● **Dataset entries**:
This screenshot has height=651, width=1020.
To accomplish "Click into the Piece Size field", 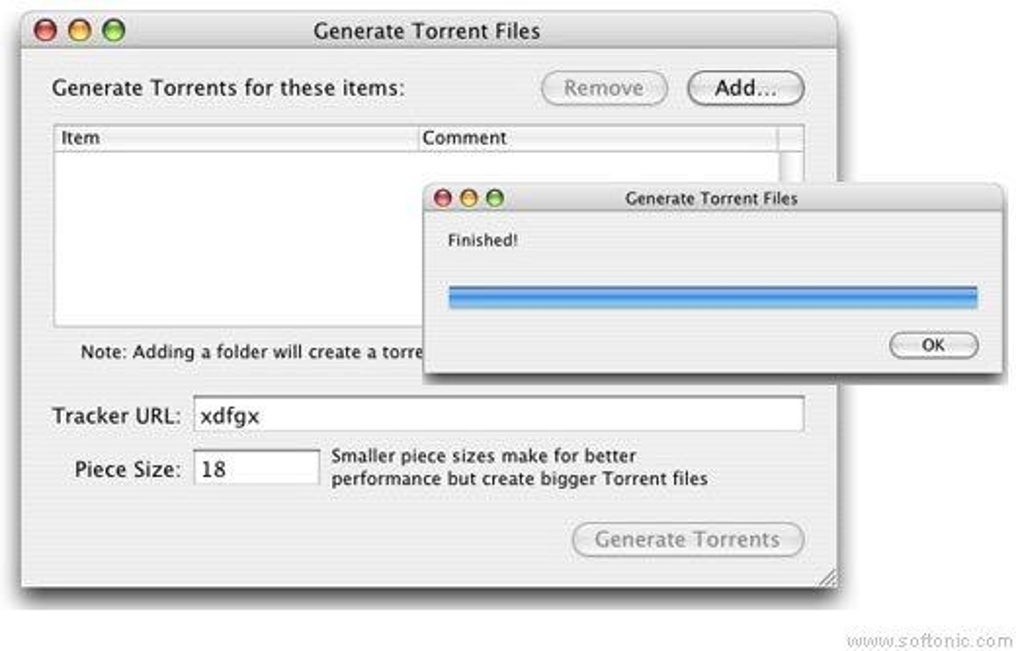I will pyautogui.click(x=256, y=468).
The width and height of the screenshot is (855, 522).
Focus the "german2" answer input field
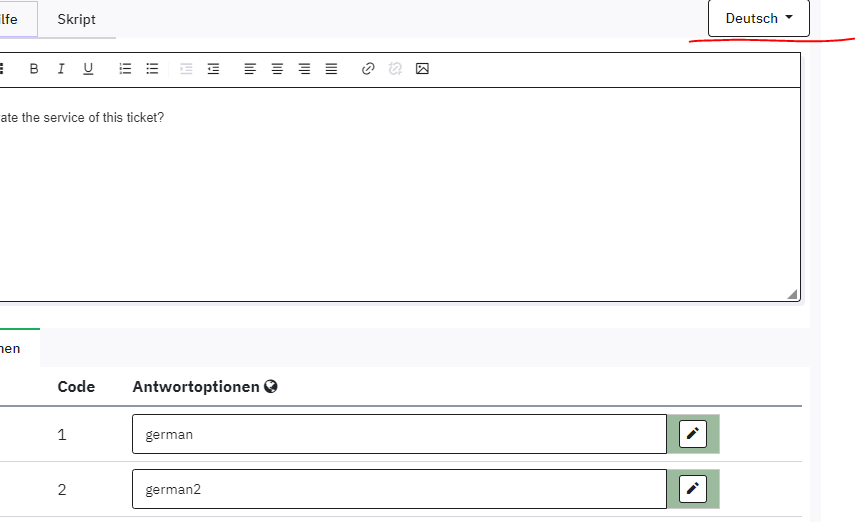click(x=398, y=489)
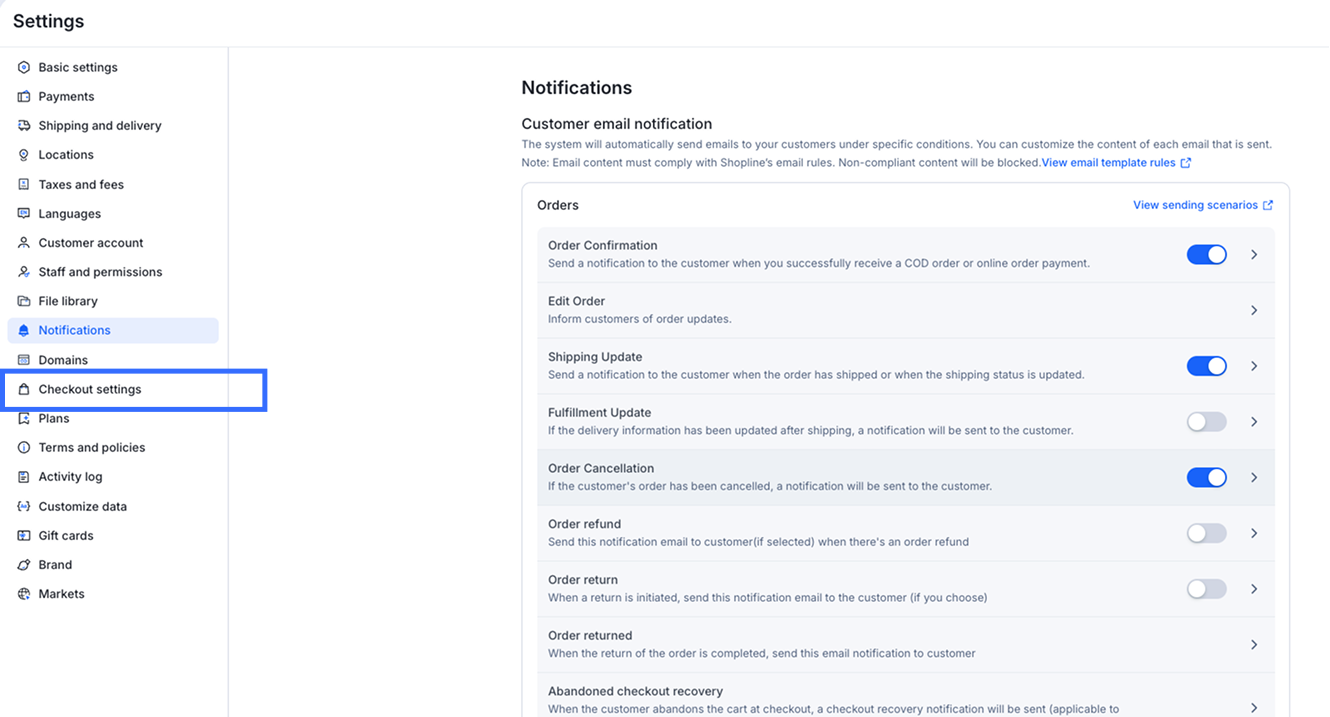Open Order Cancellation details chevron
This screenshot has height=717, width=1330.
(x=1254, y=477)
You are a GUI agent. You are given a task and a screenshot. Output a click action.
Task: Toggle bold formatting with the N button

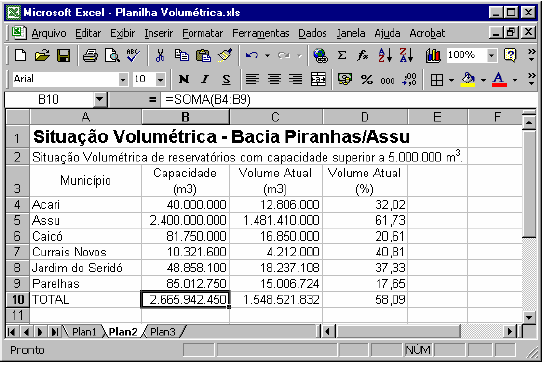tap(184, 79)
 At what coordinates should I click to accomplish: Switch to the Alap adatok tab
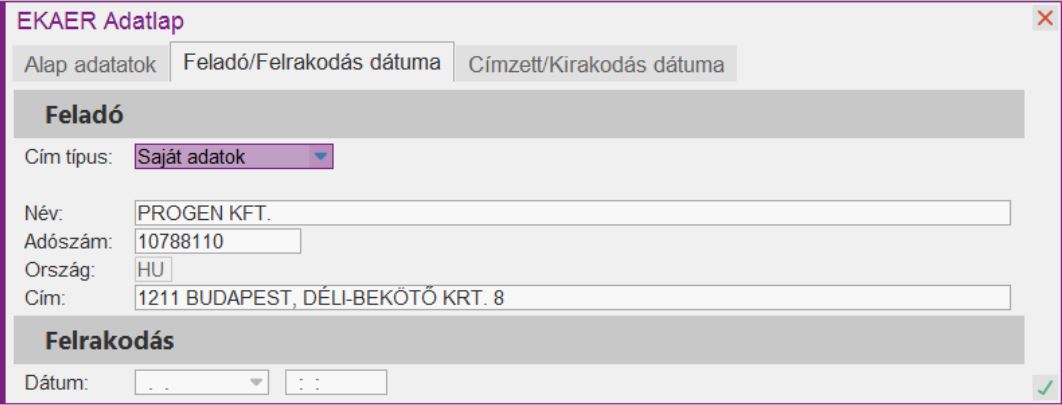91,65
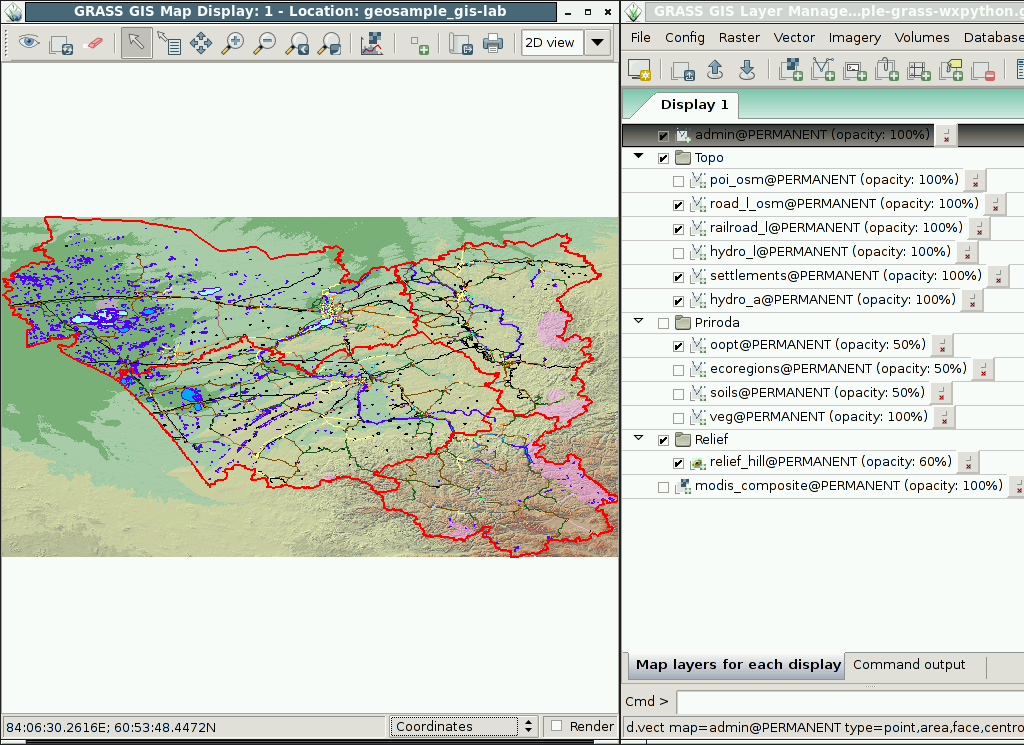The height and width of the screenshot is (745, 1024).
Task: Click the properties button beside oopt@PERMANENT layer
Action: coord(942,345)
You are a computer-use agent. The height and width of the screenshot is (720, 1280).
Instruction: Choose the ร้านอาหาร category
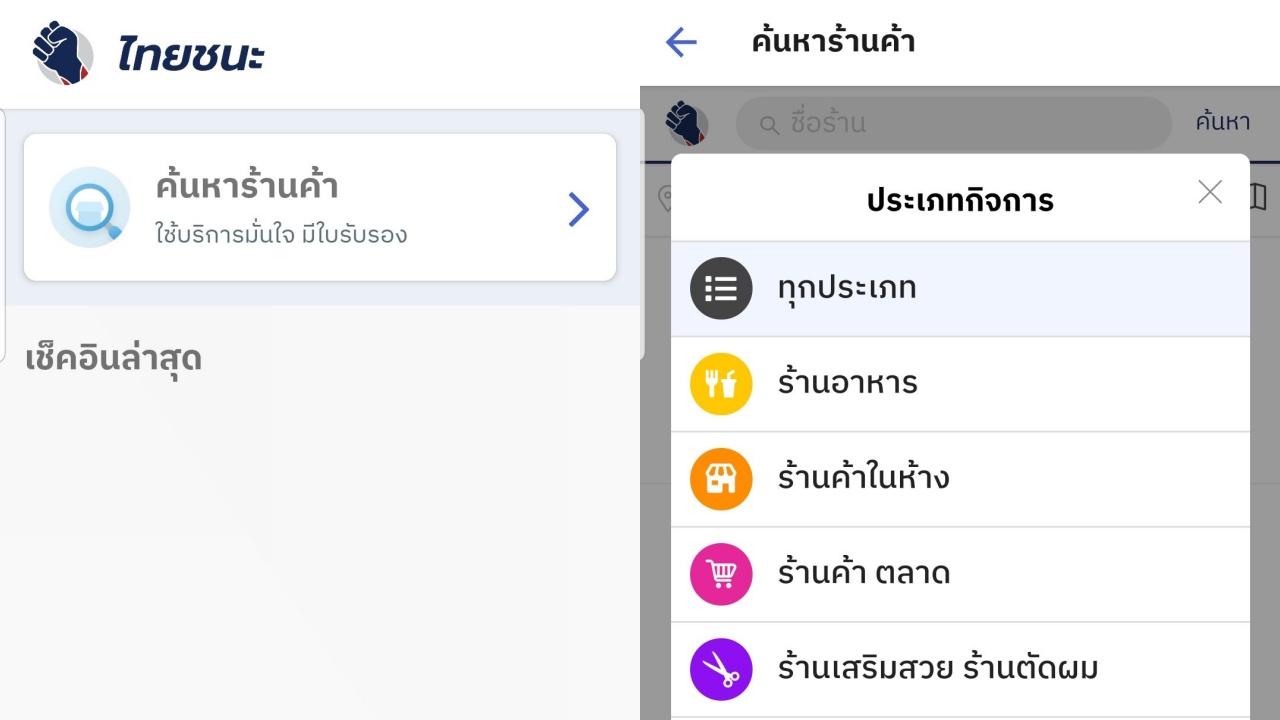click(960, 383)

● **HOW TO COMPLETE THIS TASK**:
Please find, in the entries above, every line where "agent" occurs, and copy it.

● **ANSWER TO THIS TASK**:
You are a GUI agent. You are given a task and a screenshot. Output a click action.
You are a computer-use agent. The height and width of the screenshot is (720, 1280).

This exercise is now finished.